The decision of Special Judge Kelsey Hanlon, a Republican, of the Owen County Circuit Court, means that abortions up to 20 weeks after fertilization, or 22 weeks after a woman’s last menstrual cycle, can resume in the state. The ruling specifically prohibits prosecutors from charging providers in the seven counties where abortions are performed. It also prevents the Medical Licensing Board of Indiana from revoking the licenses of abortion providers.
In her ruling on Thursday, Judge Hanlon wrote that the Indiana Constitution includes a right to liberty and bodily autonomy, which reasonably includes decisions about family planning and “whether to carry a pregnancy to term.”
The narrow exceptions included in the abortion ban mean that the state allows a woman to have the procedure only after “first experiencing extreme sexual violence or significant loss of physical health or death,” Judge Hanlon wrote. And the ban — which strips abortion clinics of their licenses — “materially burdens the bodily autonomy of Indiana’s women and girls by significantly and arbitrarily limiting their access to care.”
Leaders from a coalition of abortion providers who brought the case said on Thursday that they “are grateful that the court granted much-needed relief for patients, clients and providers, but this fight is far from over.”
Indiana’s attorney general, Todd Rokita, a Republican, said his office planned to appeal the ruling and remained “determined to fight for the lives of the unborn.”
Tracking the States Where Abortion Is Now Banned
The New York Times is tracking the status of abortion laws in each state following the Supreme Court’s decision to overturn Roe v. Wade.
The state’s abortion ban requires that the procedure be performed only in hospitals or ambulatory outpatient surgical centers.
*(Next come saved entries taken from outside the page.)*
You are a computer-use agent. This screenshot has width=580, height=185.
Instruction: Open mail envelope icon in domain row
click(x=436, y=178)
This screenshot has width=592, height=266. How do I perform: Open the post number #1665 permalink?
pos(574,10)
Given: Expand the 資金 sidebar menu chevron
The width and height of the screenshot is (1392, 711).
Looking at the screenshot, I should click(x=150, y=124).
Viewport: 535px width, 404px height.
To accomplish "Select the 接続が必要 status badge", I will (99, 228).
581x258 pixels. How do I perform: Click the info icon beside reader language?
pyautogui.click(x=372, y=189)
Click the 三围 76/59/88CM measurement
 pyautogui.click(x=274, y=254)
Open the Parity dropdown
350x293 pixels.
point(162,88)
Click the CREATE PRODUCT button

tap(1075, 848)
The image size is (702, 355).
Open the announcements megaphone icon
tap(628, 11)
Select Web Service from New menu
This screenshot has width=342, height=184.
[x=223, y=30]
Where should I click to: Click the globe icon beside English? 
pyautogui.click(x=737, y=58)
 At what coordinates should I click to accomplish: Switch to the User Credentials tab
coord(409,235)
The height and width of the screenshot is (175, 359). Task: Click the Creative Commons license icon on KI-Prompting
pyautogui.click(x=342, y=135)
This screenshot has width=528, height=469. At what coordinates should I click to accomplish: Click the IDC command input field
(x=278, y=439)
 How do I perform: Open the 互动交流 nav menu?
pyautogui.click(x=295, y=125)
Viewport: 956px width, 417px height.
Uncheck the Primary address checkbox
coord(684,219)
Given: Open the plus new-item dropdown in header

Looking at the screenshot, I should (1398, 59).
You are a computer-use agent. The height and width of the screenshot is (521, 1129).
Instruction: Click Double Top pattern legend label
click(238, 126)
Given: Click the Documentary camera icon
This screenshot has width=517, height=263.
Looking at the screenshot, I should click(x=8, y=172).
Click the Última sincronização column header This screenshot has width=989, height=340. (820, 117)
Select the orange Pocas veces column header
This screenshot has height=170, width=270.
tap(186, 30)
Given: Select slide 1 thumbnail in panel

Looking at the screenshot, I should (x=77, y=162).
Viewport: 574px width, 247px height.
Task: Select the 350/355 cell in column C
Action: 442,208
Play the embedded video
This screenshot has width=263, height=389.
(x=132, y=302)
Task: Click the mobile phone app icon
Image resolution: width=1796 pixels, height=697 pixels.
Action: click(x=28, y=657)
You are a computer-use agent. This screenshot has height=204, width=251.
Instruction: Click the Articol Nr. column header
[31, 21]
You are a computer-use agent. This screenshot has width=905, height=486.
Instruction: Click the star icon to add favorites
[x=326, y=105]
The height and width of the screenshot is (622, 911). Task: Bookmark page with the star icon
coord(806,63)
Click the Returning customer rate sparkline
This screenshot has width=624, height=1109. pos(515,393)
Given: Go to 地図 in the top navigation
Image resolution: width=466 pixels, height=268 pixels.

A doctor who performs an illegal abortion in Indiana could be charged with a felony and face one to six years in prison and a fine of up to $10,000.
Challenging the ban in late August in the Monroe County Circuit Court, a coalition represented by the American Civil Liberties Union of Indiana filed the lawsuit against members of the Medical Licensing Board of Indiana and other county officials. The coalition, which includes Planned Parenthood, argues that the state’s abortion ban infringes on residents’ right to privacy and violates the state’s guarantee of equal privileges and immunities.
In a hearing Monday before Judge Hanlon, Kenneth J. Falk, the legal director of the A.C.L.U. of Indiana, argued that the state legislature had overstepped its authority in enacting the ban.
“We are not asking the court to rewrite the legislation,” Mr. Falk said. “We’re asking the court to recognize that the legislature has gone too far.”
Tom Fisher, the state’s solicitor general, said during the hearing that the right to abortion in Indiana was “historically unsupported” in the state, noting that abortion was prohibited when the present-day Indiana Constitution was written in 1851.
“That history forecloses any legitimate claim to a right to have an abortion under the Indiana Constitution,” he said.
Mr. Fisher said the argument that the State Constitution’s right to liberty leads to a right to abortion involved “too many leaps.”
Judge Hanlon wrote that the State Constitution had a history of providing greater protection to individual citizens than the United States Constitution, and could still be interpreted “as protecting bodily autonomy, including a qualified right by women not to carry a pregnancy to term.”
Indiana assumed an outsize role in the nation’s abortion debate this summer when a 10-year-old rape victim from Ohio was forced to travel to Indiana to seek an abortion because of her state’s ban.
The Planned Parenthood lawsuit is one of two that have been brought recently against the Indiana ban. The other, a class-action lawsuit filed this month by the A.C.L.U. of Indiana on behalf of Hoosier Jews for Choice and five individual plaintiffs, argues that the ban violates Indiana’s Religious Freedom Restoration Act, which prohibits government action that substantially burdens a person’s exercise of religion.
Patricia Mazzei contributed reporting.